Starting at the line that contains "Where should I click to: Click the 创建(C)" and ending at the end of the records, arrange those lines as a JSON list of strings with one string per line. Leave out blank lines and pictures.

⟨

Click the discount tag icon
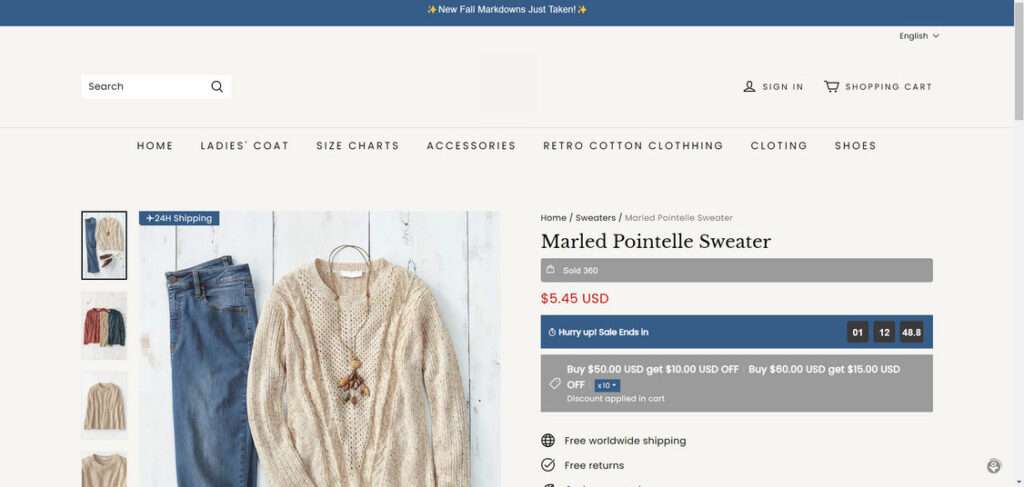Viewport: 1024px width, 487px height. click(555, 383)
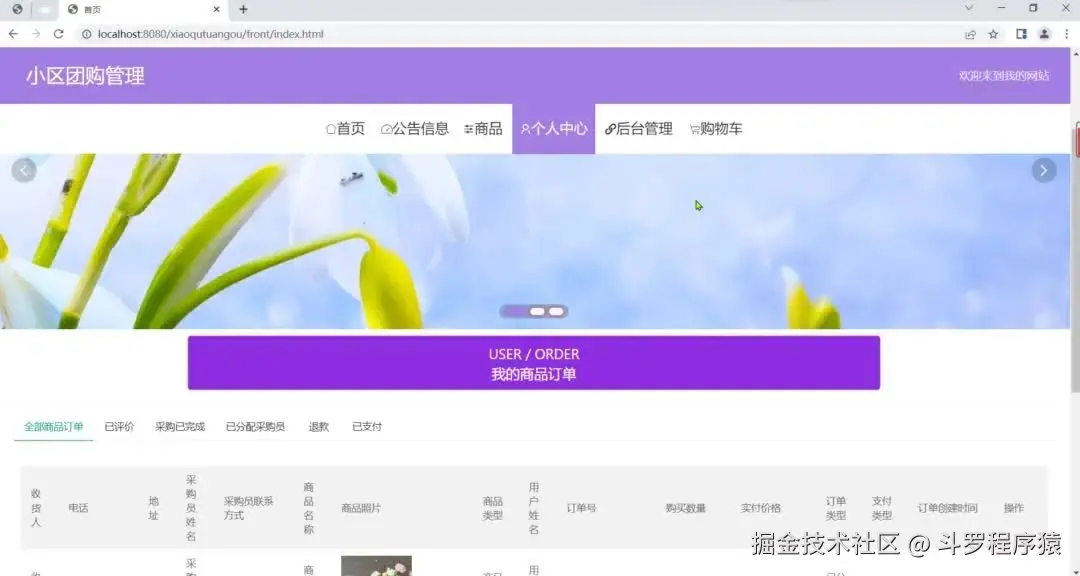Click the favicon on the 首页 browser tab
This screenshot has width=1080, height=576.
click(x=71, y=10)
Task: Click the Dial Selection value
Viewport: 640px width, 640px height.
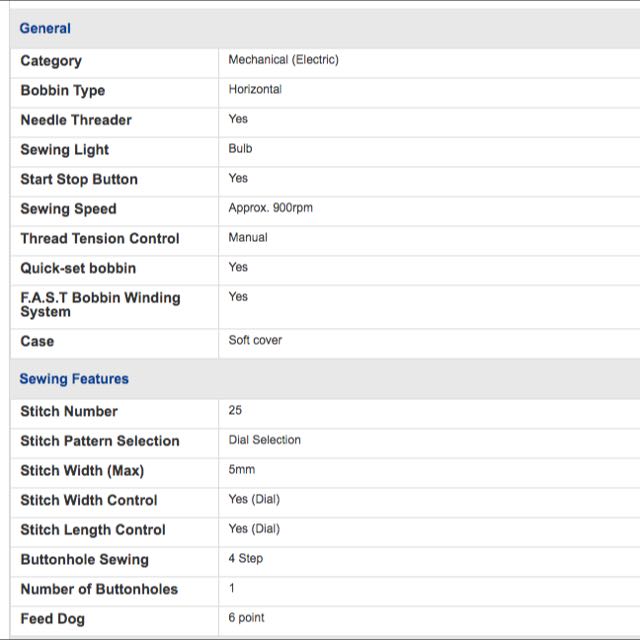Action: coord(264,440)
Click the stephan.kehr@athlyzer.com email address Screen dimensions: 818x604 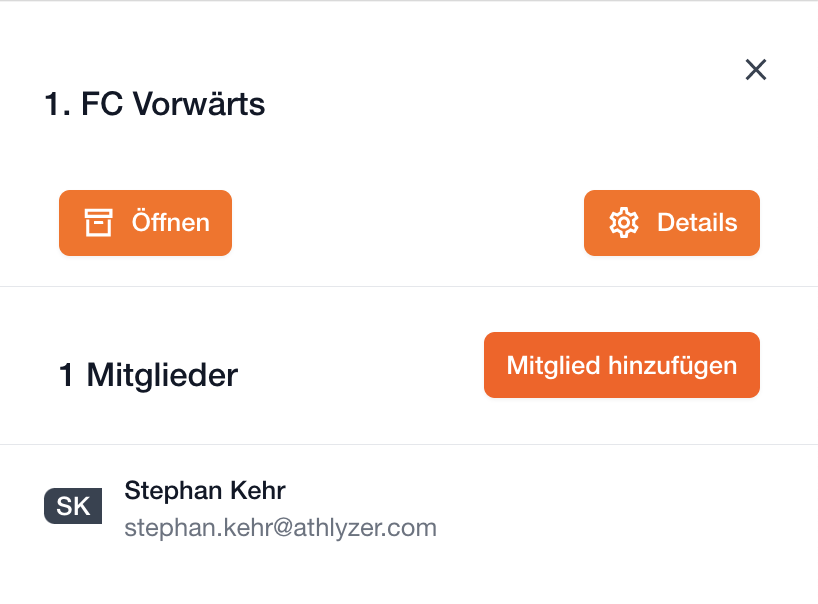(x=280, y=527)
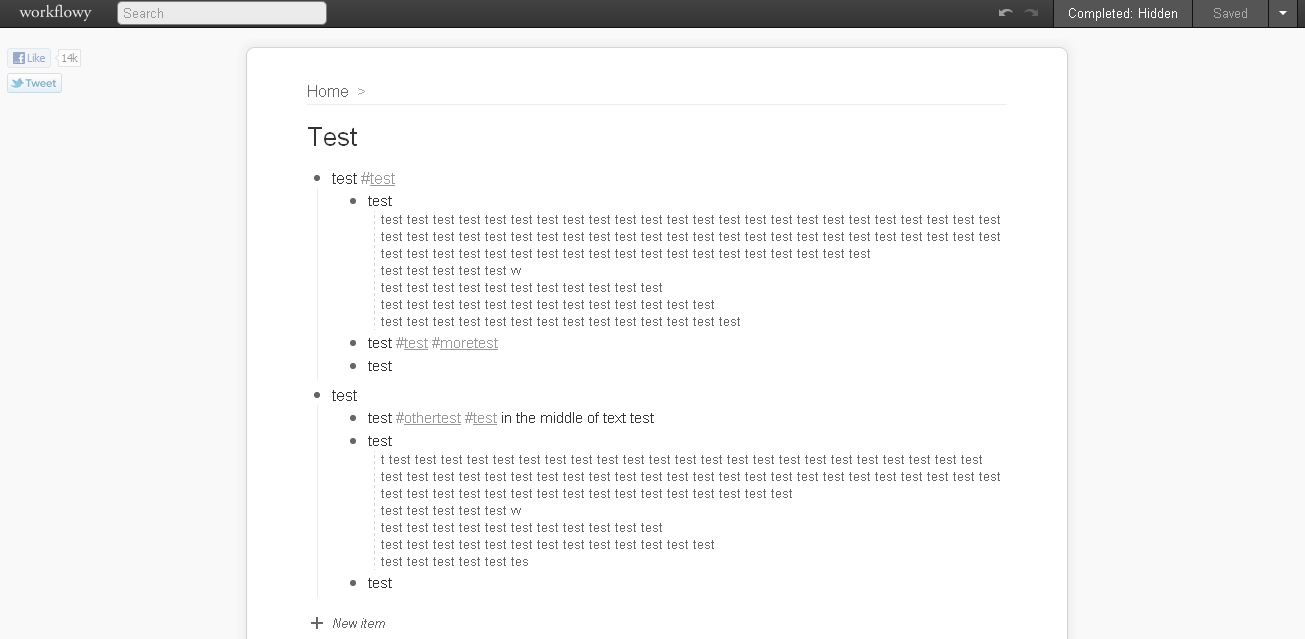Click the bullet of 'test #test' item

(x=317, y=178)
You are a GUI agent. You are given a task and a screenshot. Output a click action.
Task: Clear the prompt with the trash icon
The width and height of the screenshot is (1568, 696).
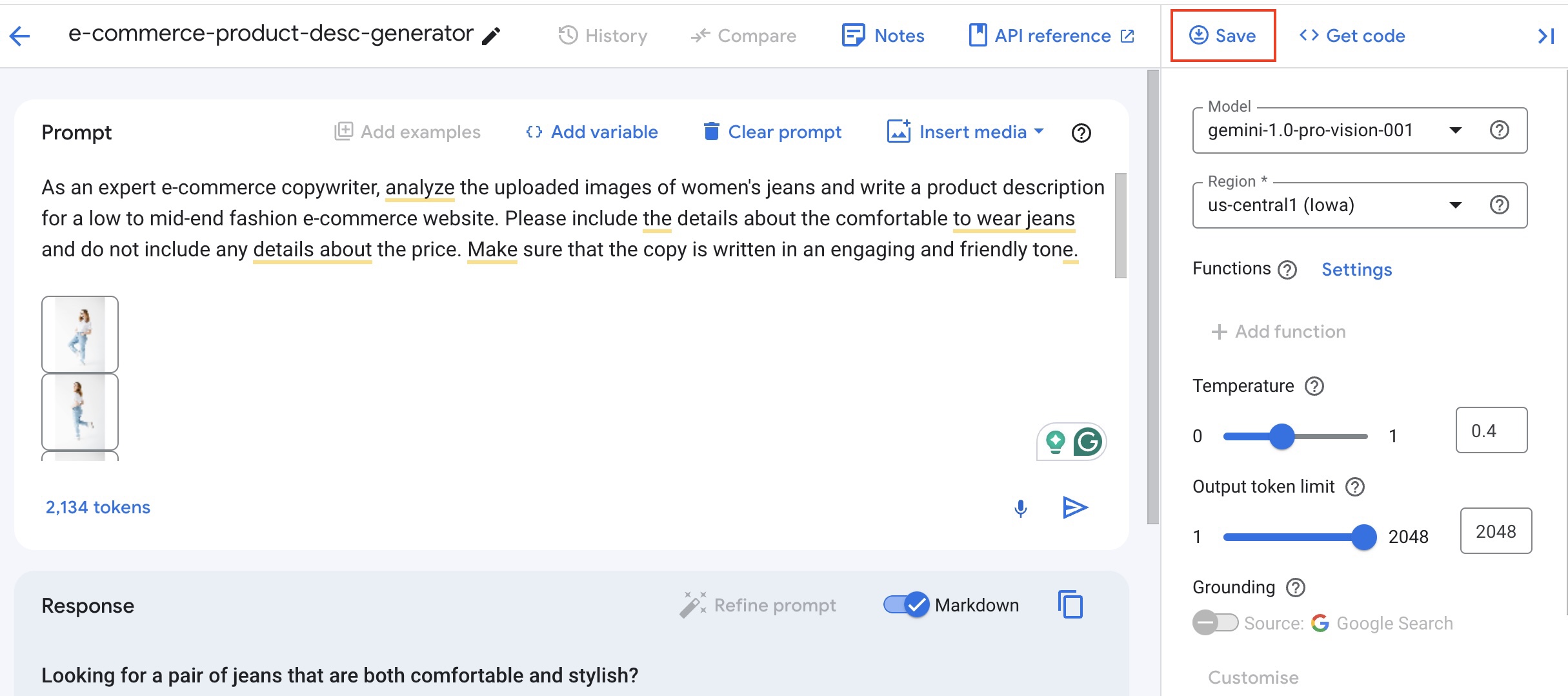click(712, 132)
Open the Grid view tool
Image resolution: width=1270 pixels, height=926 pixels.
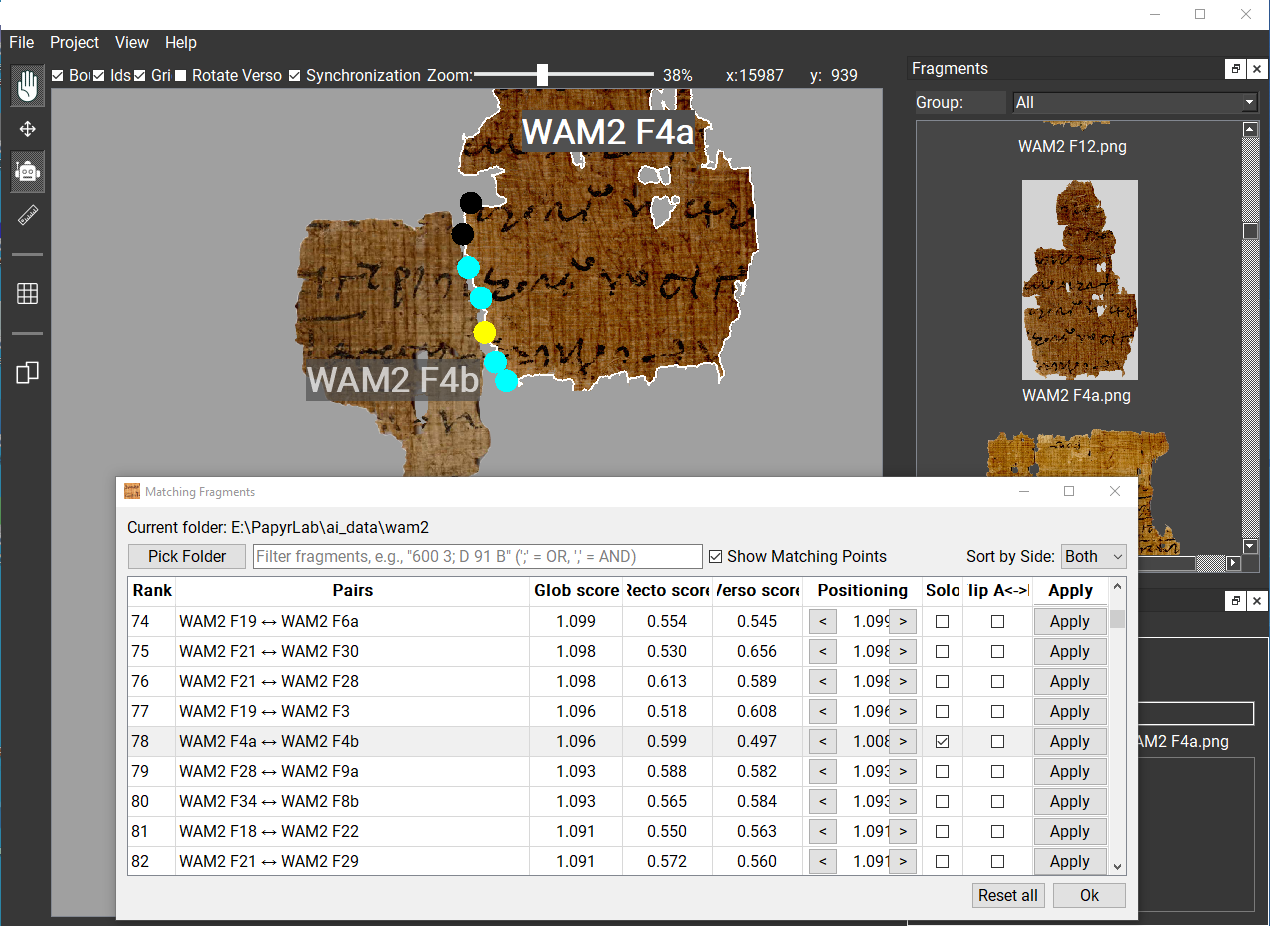coord(27,293)
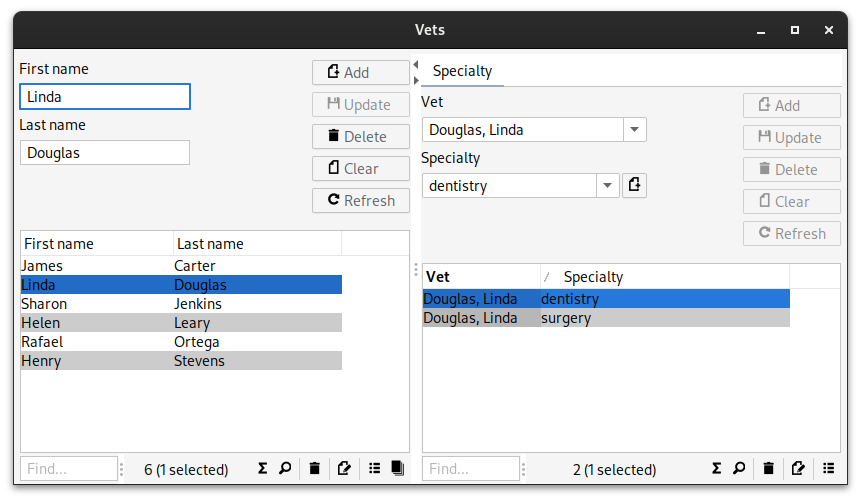Expand the Vet combo box showing Douglas, Linda

634,130
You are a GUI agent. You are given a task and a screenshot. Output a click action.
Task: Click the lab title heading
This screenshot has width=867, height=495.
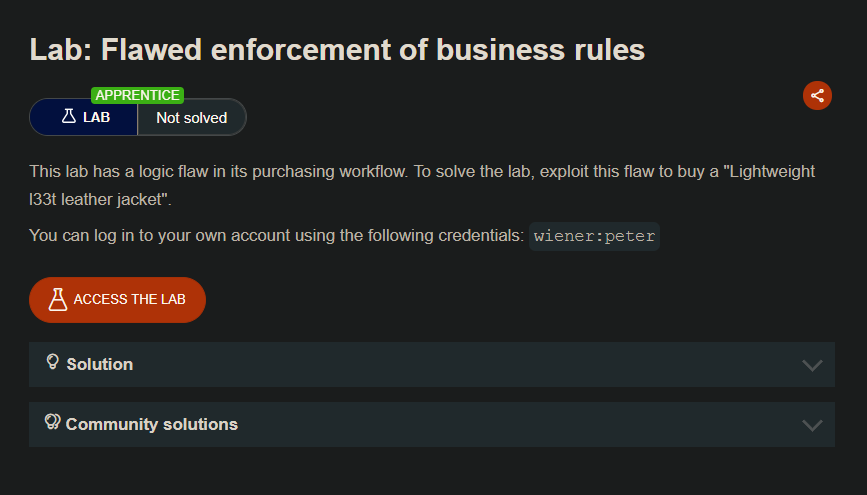(x=337, y=49)
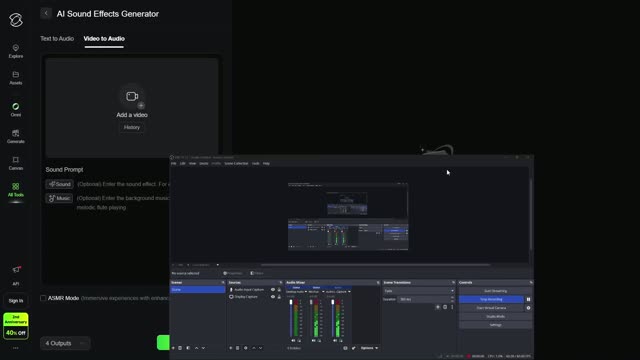Open the Canvas tool in sidebar

coord(16,163)
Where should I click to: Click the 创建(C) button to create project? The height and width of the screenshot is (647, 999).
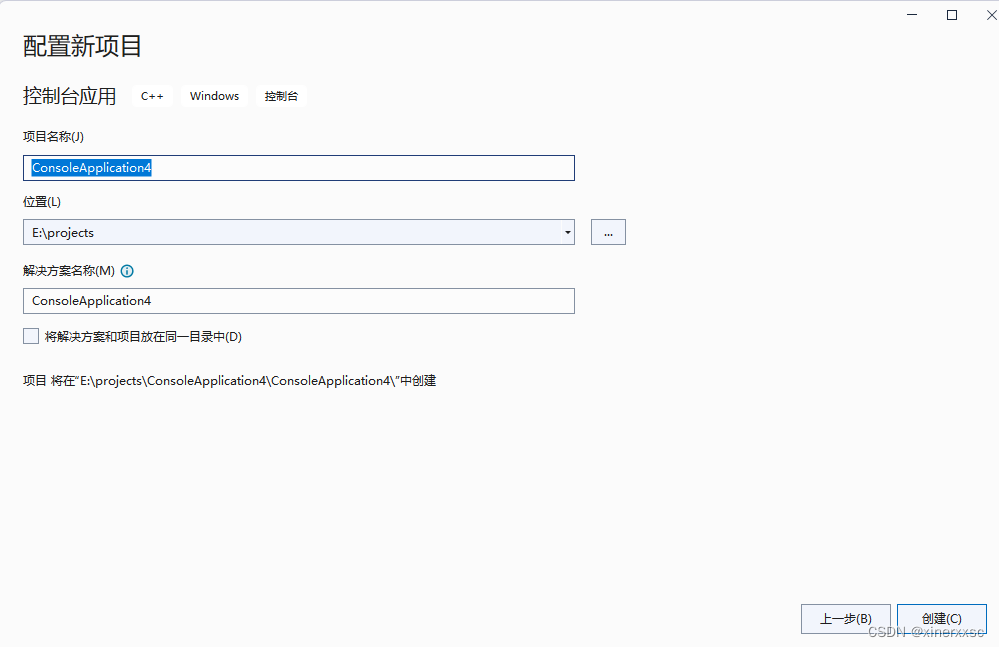(941, 618)
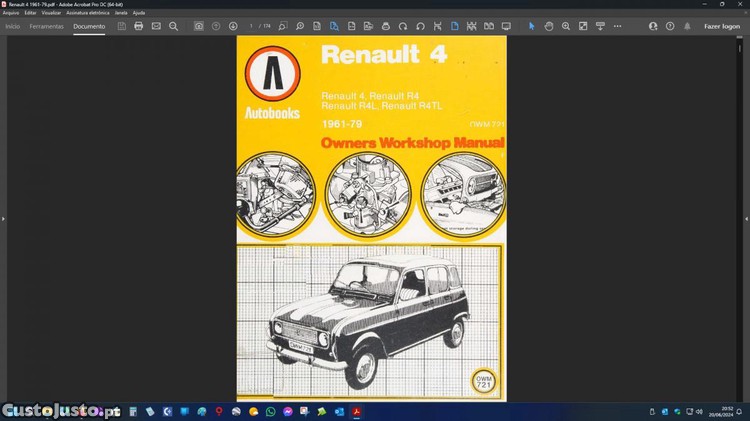Toggle single page view mode

[x=454, y=26]
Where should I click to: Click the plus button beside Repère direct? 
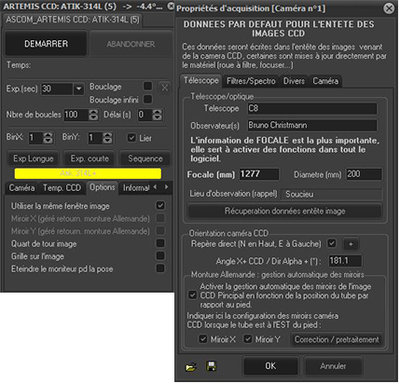coord(351,244)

⟩

Output of the task:
[
  "Where should I click to: Click the 创建(C) button to create project? The height and width of the screenshot is (647, 999).",
  "(941, 618)",
  "Toggle single page view mode",
  "[x=454, y=26]",
  "Where should I click to: Click the plus button beside Repère direct? ",
  "coord(351,244)"
]